● ABOUT THIS EXERCISE
All lines holding the word "dropdown" should be located in the records and copied.

DATASET EXTRACT: Begin

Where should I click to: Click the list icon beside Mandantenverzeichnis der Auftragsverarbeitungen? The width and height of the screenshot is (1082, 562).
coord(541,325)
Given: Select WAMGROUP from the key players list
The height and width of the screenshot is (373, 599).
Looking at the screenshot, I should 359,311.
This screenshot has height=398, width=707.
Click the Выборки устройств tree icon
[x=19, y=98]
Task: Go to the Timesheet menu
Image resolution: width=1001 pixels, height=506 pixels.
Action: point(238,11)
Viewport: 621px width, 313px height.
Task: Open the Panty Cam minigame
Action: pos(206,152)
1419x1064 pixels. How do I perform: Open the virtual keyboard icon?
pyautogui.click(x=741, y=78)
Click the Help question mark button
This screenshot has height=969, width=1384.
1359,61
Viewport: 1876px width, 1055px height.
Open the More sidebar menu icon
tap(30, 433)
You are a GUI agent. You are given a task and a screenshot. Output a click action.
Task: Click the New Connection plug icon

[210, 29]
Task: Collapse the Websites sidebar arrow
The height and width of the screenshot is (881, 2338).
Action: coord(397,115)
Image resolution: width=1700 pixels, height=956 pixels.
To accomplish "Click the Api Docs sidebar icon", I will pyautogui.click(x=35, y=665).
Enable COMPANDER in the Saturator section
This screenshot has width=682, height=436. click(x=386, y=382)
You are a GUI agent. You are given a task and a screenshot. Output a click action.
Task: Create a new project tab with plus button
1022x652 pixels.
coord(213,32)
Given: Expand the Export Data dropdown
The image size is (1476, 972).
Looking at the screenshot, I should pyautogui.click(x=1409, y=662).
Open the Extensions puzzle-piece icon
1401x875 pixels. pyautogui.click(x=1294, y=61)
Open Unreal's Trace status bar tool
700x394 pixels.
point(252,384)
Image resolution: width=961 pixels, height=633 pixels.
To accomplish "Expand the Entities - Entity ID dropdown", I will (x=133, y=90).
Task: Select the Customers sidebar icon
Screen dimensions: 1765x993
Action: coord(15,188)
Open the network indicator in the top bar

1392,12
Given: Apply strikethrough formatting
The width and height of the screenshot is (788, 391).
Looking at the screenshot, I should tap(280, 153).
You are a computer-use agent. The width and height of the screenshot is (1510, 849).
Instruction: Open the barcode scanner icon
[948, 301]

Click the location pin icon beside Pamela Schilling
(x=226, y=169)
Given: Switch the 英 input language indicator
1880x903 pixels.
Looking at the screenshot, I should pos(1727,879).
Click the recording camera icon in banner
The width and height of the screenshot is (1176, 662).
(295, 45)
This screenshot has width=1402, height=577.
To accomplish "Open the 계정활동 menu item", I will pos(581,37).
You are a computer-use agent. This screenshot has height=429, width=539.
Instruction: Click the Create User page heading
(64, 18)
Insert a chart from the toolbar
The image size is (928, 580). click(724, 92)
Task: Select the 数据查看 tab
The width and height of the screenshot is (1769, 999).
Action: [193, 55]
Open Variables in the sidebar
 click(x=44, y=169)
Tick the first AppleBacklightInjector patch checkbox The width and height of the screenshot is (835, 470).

DATASET EXTRACT: End

● ANSWER SPACE
Given: Expand the Export Data dropdown
To accomplish "Expand the Entities - Entity ID dropdown", I will (x=133, y=90).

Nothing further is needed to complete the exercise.